Em dias de concerto, o horário da bilheteria é diferente:

— 12h a 22h — quando o concerto é durante a semana 

— 12h a 20h — quando o concerto é no sábado 

— 09h a 13h — quando o concerto é no domingo

São aceitos:

  • Cartões das bandeiras Elo, Mastercard e Visa
  • Pix

ORQUESTRA FILARMÔNICA DE MINAS GERAIS

A Orquestra Filarmônica de Minas Gerais foi fundada em 2008 e tornou-se referência no Brasil e no mundo por sua excelência artística e vigorosa programação. 

Conduzida pelo seu Diretor Artístico e Regente Titular, Fabio Mechetti, a Orquestra é composta por 90 músicos de todas as partes do Brasil, Europa, Ásia e das Américas. 

O grupo recebeu numerosos prêmios e menções, sendo o mais recente o Prêmio Concerto 2024 na categoria CD/DVD/Livros, com o álbum com obras de Lorenzo Fernandez. A Orquestra já havia recebido Prêmio Concerto 2023 na categoria Música Orquestral, por duas apresentações realizadas no Festival de Inverno de Campos do Jordão, SP, o Grande Prêmio da Revista CONCERTO em 2020 e 2015, o Prêmio Carlos Gomes de Melhor Orquestra Brasileira em 2012 e o Prêmio da Associação Paulista dos Críticos de Artes (APCA) em 2010 como o Melhor Grupo de Música Clássica do Ano. 
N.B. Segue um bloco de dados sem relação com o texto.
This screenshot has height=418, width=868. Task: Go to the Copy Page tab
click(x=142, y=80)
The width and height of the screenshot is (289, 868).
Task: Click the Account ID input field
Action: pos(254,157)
Suas apresentações regulares acontecem na Sala Minas Gerais, em Belo Horizonte, em cinco séries de assinatura em que são interpretadas grandes obras do repertório sinfônico, com convidados de destaque no cenário da música orquestral. Tendo a aproximação com novos ouvintes como um de seus nortes artísticos, a Orquestra também traz à cidade uma sólida programação gratuita – são os Concertos para a Juventude, Filarmônica na Praça, os Concertos de Câmara e os concertos de encerramento do Festival Tinta Fresca e do Laboratório de Regência. Para as crianças e adolescentes, a Filarmônica dedica os Concertos Didáticos, em que mostra os primeiros passos para apreciar a música de concerto. 

 A Orquestra possui 20 álbuns gravados, entre eles sete integram o projeto Brasil em Concerto, do selo internacional Naxos junto ao Itamaraty. O álbum Almeida Prado – obras para piano e orquestra, com Fabio Mechetti e Sonia Rubinsky, foi indicado ao Grammy Latino 2020.

Ainda em 2020, a Filarmônica inaugurou seu próprio estúdio de TV para a realização de transmissões ao vivo de seus concertos, totalizando hoje mais de 100 concertos transmitidos em seu canal no YouTube, onde se podem encontrar diversos outros conteúdos sobre a orquestra e a música de concerto.

A Filarmônica realiza também diversas apresentações por cidades do interior mineiro e capitais do Brasil, tendo se apresentado também na Argentina e Uruguai. Em celebração ao bicentenário da Independência do Brasil, em 2022, realizou uma turnê a Portugal, apresentando-se nas principais salas de concertos do país nas cidades do Porto, Lisboa e Coimbra, além de um concerto a céu aberto, no Jardim da Torre de Belém, como parte da programação do Festival Lisboa na Rua, promovido pela Prefeitura de Lisboa.

A sede da Filarmônica, a Sala Minas Gerais, foi inaugurada em 2015, sendo uma referência pelo seu projeto arquitetônico e acústico. Considerada uma das principais salas de concertos da América Latina, recebe anualmente um público médio de 100 mil pessoas.

A Filarmônica de Minas Gerais é uma das iniciativas culturais mais bem-sucedidas do país. Juntas, Sala Minas Gerais e Filarmônica vêm transformando a capital mineira em polo da música sinfônica nacional e internacional, com reflexos positivos em outras áreas, como, por exemplo, turismo e relações de comércio internacional.